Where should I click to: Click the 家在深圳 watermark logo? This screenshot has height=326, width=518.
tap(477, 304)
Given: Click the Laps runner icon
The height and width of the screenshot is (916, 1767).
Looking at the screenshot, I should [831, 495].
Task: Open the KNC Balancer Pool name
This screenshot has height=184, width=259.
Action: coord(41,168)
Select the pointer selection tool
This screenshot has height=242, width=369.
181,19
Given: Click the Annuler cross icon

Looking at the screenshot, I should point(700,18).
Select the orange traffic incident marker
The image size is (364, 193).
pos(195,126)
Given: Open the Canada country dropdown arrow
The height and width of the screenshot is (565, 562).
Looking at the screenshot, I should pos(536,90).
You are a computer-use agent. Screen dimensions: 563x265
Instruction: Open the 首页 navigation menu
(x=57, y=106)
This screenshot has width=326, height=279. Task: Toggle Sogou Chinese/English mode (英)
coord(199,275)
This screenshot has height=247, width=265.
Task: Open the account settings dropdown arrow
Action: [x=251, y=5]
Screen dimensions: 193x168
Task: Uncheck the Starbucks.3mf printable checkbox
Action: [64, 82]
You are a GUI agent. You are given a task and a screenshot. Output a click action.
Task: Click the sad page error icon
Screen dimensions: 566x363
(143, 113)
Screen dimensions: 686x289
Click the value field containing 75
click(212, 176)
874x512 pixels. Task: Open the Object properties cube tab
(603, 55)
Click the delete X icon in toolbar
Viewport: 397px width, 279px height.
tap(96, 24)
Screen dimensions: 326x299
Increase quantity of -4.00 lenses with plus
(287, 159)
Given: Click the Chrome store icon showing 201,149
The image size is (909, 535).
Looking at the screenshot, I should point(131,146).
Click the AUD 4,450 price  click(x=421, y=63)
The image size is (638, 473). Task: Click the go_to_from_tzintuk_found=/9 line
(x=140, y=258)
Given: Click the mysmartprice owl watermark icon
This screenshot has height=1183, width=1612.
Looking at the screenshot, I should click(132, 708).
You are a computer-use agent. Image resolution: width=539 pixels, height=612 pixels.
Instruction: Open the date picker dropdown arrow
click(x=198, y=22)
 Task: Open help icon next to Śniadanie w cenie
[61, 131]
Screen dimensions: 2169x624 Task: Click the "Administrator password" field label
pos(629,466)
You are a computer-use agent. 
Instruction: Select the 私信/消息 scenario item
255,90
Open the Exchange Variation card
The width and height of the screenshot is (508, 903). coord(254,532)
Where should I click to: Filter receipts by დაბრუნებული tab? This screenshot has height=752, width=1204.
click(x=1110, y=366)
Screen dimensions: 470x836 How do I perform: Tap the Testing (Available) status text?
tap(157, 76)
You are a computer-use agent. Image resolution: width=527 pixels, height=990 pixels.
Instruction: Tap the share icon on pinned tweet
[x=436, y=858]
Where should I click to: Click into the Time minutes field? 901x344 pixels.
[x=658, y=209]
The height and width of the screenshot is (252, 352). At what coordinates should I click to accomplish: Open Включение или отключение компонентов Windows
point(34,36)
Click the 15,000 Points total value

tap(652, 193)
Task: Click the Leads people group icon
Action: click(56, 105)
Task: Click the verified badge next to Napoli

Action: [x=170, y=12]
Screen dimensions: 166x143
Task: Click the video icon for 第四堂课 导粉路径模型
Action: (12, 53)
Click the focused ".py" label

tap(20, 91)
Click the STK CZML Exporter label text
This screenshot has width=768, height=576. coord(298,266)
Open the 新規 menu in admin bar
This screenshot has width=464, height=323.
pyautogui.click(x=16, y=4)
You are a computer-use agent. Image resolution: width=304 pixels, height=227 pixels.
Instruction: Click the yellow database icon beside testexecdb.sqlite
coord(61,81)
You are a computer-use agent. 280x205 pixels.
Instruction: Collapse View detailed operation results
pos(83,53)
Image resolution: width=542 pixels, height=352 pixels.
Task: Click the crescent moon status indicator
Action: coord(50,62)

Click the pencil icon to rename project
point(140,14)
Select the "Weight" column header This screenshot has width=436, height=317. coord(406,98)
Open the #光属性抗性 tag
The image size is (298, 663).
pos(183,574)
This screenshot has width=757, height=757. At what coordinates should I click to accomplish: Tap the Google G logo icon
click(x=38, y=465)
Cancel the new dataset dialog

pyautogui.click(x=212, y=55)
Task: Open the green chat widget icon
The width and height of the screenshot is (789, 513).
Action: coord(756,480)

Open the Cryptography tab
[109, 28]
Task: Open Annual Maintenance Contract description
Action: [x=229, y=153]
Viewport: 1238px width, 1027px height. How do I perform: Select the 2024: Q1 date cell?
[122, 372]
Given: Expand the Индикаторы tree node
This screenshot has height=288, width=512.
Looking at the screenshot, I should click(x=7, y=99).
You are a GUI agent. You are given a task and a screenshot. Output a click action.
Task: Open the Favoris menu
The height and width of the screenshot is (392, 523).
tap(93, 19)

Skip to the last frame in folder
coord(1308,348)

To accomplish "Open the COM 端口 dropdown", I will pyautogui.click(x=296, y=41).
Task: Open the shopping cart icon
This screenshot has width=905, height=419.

■ ■ ■

Scan the material above for lines that contain the string "agent", and copy each such line.

• Exercise solution
You are a computer-use agent. Screen dimensions: 563x265
You are a GUI agent. You are given a task and a screenshot. Output a click action.
You are a computer-use agent. Image resolution: width=539 pixels, height=612 pixels.
You are a computer-use agent. 
You are a computer-use agent. Image resolution: width=527 pixels, height=990 pixels.
You are a computer-use agent. Image resolution: width=304 pixels, height=227 pixels.
You are a computer-use agent. 280x205 pixels.
You are a GUI agent. You are given a task and a screenshot. Output a click action.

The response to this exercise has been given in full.